Its name apparently comes from the abundance of finches that have, and still make, the region their home.
Barkham is a quiet village on the outskirts of Wokingham.
Its most famous export is probably the very successful Barkham Blue cheese.
Barkham is an Anglo-Saxon word, meaning “Birch Tree Home”, which refers to the birches on the edge of Windsor Forest.
The town cruelly mocked in poems reflecting on the idea of ââbombing it into oblivion is emerging as one of Berkshire’s economic powers.
It has a lot of history and oddly named places.
In addition to its name, Langley Kedermister also has a very unusual library, built by Sir John Kedermister, which gives you an idea of ââwhy it is called that.
Langley itself comes from Lang, meaning long, and leah, which is a wood or a glade.
An urban myth connects the Colnbrook name to the brutal murders of a couple who ran the Ostrich Inn in the 1600s.

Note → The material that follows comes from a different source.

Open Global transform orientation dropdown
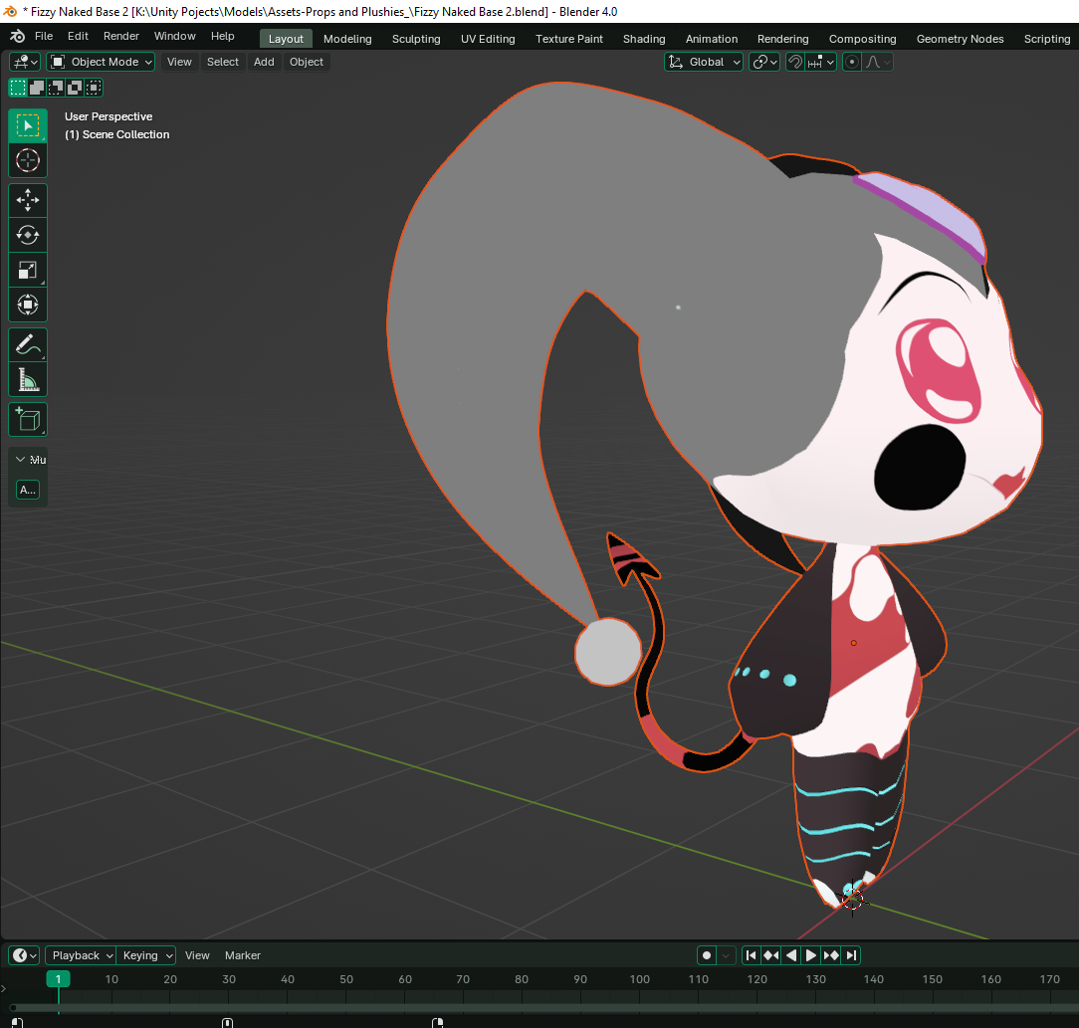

But it doesn’t, and the real name comes from the much less sinister reason it stood on the tributary of the River Colne – Colne Creek.
Windsor and Maidenhead
If you want an expensive home, move to the affluent towns of Windsor and Maidenhead.
The area is full of charming villages, some with strange names.
Pinkneys Green is a hamlet on the outskirts of Maidenhead dating from the early 1700s.
It is not known if he is named after the Norman knight Ghilo of Pinkney, or his family in general.
They were a wealthy family from Northamptonshire who also owned Pinkeys Court, a nearby mansion.
Once named Britain’s second richest village, Cookham is another charming riverside region.
His name is recorded in the Domesday Book as Cocheham, which could be derived from the Old English words meaning “cook” and “village”.
This means that it was likely that a good cook lived in the village at some point in the distant past.
West Berkshire is full of small villages and hamlets.
Some of them, much of it on the outskirts of Hungerford, are among the most secluded places in Berkshire.
Bucklebury is where none other than Kate Middleton, Duchess of Cambridge, lived before marrying Prince William.
His family and TV presenter Chris Tarrant still live in the village.
His name in the Domesday Book is Borgeldeberie, which has evolved into Bucklebury.
It means “fortified place of Burghild”. Burghild being the name of a woman.
A pretty village that most people think of as little more than a motorway junction, Chieveley has a rather charming meaning.
It simply means “chive clearing,” which stems from the abundance of wild chives that once grew there.
A wealthy village where many people go to buy their Christmas trees, Yattendon has a long history.
It was called Etingedene in the 11th century, then Hetingedon in the 12th century, before finally taking its modern name.
Its name means either “the valley of the people of Eata”, Eata being someone’s name, or the “valley of the people of the gate”.
The gate in question was apparently the entrance to a small neighboring hamlet called Everington.